A agenda política de Trump é a agenda existencial dos ressentidos americanos. Baseada mais num transe coletivo do que numa equidade reflexiva, sugerida, e, até certo ponto, instaurada pelo Iluminismo, esse impulso coletivo para o inteligível.
Trata-se, na camada superficial — que, talvez, seja a camada mais profunda — de um turbilhão de loucura, de uma brolarquia, de um novo virilismo, adepto da aplicação da máxima força possível contra os indefesos, de uma lógica disruptiva, de um culto do novo pelo novo, abandonando tudo o que foi, só porque foi. Uma estratégia do choque, como lhe chamou Naomi Klein em 2007, que consiste em intervir para impor mudanças numa sociedade que se julga em declínio. Para isso, deve-se siderar para anestesiar a capacidade de reação.

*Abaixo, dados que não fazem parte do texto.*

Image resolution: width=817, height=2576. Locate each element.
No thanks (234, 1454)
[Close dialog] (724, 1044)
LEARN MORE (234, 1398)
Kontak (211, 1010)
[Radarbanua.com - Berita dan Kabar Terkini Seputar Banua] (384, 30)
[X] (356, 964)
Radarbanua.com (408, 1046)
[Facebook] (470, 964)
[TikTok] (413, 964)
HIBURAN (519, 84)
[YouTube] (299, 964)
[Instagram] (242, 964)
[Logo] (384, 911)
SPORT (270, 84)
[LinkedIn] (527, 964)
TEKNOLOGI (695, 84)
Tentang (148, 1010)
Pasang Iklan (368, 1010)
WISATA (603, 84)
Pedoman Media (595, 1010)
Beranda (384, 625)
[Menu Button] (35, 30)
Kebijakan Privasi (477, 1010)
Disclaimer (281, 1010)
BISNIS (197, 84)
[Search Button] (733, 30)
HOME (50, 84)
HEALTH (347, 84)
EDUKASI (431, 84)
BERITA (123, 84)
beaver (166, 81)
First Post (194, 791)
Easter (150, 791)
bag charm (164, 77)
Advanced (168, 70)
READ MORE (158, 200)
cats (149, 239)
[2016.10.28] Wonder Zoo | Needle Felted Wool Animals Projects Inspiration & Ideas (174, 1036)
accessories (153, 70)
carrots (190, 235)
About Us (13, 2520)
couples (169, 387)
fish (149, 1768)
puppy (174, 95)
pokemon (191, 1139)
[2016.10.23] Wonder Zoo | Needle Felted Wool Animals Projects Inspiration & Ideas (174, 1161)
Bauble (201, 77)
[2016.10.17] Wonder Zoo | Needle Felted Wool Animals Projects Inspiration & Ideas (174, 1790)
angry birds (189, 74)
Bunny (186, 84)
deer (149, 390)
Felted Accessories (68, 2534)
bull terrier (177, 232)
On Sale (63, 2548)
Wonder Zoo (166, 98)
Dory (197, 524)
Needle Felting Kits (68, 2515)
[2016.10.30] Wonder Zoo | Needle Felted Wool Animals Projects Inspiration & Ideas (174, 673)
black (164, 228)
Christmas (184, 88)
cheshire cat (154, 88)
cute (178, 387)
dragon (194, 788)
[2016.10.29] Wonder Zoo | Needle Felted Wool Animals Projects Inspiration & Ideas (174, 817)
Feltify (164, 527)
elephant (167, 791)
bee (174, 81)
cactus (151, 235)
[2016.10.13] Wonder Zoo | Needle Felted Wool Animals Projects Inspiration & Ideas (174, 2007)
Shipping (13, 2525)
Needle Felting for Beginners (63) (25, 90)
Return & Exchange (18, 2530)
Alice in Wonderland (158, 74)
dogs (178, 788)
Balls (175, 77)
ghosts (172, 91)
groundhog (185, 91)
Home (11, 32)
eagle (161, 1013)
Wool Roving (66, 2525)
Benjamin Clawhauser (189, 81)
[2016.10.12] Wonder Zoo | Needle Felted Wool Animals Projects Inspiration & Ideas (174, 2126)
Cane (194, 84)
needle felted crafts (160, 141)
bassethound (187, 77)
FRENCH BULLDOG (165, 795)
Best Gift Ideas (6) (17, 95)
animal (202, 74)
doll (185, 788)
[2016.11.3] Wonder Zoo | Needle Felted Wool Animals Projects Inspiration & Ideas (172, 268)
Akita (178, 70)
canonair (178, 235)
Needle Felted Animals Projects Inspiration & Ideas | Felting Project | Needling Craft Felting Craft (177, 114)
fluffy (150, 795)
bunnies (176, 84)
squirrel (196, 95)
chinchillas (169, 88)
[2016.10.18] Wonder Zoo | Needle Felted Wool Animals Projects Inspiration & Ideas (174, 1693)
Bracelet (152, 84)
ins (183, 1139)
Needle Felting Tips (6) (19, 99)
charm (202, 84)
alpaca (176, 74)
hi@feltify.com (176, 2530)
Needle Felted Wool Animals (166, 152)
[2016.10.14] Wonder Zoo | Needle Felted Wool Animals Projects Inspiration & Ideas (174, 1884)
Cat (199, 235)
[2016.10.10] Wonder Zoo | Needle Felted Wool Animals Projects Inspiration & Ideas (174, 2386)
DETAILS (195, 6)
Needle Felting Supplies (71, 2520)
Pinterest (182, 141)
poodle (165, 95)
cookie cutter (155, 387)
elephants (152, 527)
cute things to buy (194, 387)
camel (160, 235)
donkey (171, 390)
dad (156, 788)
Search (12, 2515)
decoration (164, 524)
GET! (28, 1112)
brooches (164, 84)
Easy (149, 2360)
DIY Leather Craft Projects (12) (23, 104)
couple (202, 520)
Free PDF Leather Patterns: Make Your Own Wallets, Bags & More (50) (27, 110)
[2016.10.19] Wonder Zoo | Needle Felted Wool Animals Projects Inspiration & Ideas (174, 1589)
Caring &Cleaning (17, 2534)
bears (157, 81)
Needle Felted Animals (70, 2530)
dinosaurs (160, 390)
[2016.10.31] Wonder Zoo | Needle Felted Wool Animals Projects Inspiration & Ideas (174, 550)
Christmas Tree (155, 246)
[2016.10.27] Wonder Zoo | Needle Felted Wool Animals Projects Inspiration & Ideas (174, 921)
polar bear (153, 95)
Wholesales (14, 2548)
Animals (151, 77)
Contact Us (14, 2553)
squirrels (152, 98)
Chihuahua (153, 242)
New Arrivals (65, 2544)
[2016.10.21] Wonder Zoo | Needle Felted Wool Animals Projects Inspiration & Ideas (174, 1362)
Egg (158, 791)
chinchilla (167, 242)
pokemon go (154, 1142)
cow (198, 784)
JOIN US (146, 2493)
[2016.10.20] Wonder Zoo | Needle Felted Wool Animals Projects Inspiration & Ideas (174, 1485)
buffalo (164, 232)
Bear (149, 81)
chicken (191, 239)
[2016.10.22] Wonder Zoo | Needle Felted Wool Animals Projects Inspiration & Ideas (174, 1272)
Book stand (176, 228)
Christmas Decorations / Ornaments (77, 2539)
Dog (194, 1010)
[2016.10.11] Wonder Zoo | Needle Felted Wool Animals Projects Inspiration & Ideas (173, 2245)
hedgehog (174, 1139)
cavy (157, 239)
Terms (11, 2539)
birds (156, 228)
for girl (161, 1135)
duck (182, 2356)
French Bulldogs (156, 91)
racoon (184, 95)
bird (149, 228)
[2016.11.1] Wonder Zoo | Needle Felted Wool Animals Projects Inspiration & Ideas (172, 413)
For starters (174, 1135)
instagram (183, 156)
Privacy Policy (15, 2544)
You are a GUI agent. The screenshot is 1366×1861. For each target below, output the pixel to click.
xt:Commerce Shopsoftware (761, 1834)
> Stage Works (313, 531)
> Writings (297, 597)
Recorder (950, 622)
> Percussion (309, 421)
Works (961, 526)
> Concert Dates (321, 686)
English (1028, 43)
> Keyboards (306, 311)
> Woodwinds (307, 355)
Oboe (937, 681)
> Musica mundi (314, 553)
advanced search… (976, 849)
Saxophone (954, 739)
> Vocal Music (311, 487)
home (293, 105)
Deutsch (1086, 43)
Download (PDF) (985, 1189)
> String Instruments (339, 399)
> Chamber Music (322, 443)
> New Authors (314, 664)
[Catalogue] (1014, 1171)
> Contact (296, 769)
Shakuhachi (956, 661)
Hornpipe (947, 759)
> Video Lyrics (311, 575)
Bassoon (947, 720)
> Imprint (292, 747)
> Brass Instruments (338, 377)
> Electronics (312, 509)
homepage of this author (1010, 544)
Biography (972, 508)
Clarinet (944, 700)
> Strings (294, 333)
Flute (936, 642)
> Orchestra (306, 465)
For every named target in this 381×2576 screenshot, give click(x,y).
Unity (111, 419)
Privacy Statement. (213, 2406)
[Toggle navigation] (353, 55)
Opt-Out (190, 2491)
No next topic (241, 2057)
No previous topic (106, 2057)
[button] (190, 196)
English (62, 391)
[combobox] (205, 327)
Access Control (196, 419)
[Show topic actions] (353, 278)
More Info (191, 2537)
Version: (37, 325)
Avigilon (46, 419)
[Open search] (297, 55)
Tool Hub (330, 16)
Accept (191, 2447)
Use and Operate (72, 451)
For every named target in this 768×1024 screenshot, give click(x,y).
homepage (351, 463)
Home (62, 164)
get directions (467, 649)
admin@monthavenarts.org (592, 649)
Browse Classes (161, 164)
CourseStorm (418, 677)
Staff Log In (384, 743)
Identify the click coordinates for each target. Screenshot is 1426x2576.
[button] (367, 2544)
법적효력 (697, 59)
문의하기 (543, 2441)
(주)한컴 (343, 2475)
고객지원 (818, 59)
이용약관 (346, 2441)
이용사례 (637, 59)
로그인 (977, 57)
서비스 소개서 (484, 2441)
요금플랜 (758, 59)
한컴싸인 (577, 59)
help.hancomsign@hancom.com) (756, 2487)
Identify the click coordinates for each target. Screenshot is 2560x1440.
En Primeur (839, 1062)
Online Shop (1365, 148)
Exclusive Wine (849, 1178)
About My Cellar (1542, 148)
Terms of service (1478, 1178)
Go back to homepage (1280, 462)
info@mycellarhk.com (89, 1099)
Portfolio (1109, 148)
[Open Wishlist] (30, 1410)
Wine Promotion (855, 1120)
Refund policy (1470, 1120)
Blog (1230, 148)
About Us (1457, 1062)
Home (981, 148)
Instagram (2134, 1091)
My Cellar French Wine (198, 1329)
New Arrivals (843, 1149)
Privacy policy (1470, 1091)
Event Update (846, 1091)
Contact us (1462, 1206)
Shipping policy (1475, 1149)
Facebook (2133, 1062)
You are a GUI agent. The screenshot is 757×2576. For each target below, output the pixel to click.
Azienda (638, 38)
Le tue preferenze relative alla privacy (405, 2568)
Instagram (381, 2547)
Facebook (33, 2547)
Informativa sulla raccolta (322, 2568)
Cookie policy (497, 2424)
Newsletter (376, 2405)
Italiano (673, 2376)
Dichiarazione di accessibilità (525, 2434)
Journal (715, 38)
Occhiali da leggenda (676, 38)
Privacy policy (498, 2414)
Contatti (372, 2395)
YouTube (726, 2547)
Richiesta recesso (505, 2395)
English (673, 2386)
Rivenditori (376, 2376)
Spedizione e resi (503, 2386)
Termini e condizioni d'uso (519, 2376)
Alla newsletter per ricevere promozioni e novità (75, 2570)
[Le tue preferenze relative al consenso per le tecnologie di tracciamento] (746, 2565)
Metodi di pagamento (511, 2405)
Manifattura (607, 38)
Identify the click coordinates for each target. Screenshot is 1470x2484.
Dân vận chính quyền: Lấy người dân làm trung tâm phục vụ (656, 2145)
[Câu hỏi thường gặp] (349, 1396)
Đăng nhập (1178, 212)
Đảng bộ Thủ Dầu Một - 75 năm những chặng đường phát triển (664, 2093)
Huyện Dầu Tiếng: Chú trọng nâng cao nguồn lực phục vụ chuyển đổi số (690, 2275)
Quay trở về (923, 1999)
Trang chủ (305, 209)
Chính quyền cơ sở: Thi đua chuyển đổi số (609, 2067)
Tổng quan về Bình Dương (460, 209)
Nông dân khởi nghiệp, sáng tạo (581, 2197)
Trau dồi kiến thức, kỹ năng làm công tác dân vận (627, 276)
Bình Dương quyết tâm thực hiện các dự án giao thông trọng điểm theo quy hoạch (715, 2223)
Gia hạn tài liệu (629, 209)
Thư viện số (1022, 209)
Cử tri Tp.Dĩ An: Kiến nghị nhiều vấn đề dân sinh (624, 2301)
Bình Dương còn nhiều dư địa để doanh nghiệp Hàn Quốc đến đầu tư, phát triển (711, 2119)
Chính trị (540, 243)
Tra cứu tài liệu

Trump, o presidente louco, como se dizia que Diógenes o Cínico era o Sócrates Louco. Mas, agora, sem qualquer preocupação pelo falar verdade, e, já agora, com a lucidez necessária para aumentar a riqueza dos ricos. Uma loucura que desfez a ideia da paz perpétua que Rousseau ou Kant inauguraram como alternativa ao maquiavelismo. Os otimistas ainda pensam na «desordem organizada» de Mérimé, mas talvez seja apenas um furor demiúrgico, como se o Diabo criasse o mundo jogando com dados viciados. Talvez estejamos perante aquilo que Max Weber dizia de muitos políticos: palhaços carismáticos. Ou aquilo que Nietzsche disse da tribo dos feiticeiros falhados: «em vez de criarem o mundo a partir do nada, criam um nada a partir do mundo
Sem mais adjetivações (havia um professor que as considerava o pior inimigo da filosofia), talvez venha a propósito citar novamente Nietzsche, com um aforismo completo, numa nova tradução que sairá em breve nas Edições 70, de Humano, Demasiado Humano I, § 93:


«Sobre o direito do mais fraco. — Se alguém se submete, sob certas condições, a outro mais poderoso, por exemplo numa cidade sitiada, a contra-condição é que pode destruir-se a si próprio, queimar a cidade e causar, assim, uma grande perda ao poderoso. Por esta razão, cria-se aqui uma espécie de equiparação em função da qual se podem estabelecer direitos. O inimigo tem vantagem na preservação. — A este respeito, existem também direitos entre escravos e amos, ou seja, justamente na medida em que a propriedade do escravo é útil e importante para o seu amo. Originariamente, o direito vai até onde parecer valioso ao outro, essencial, imperdível, invencível e afins. Neste sentido, o mais fraco continua a ter direitos, mas em menor escala. Daí o famoso unusquisque tantum juris habet, quantum potentia valet (ou mais exatamente: quantum potentia valere creditur)[1]

[1] Fórmulas, ligeiramente alteradas, de Bento de Espinosa, Tratado Político, 1677, provavelmente recolhidas por Nietzsche em Schopenhauer (Parerga y Paralipomena II): «Cada um tem tantos direitos quantos vale pelo seu poder»; «quanto julga valer pelo seu poder».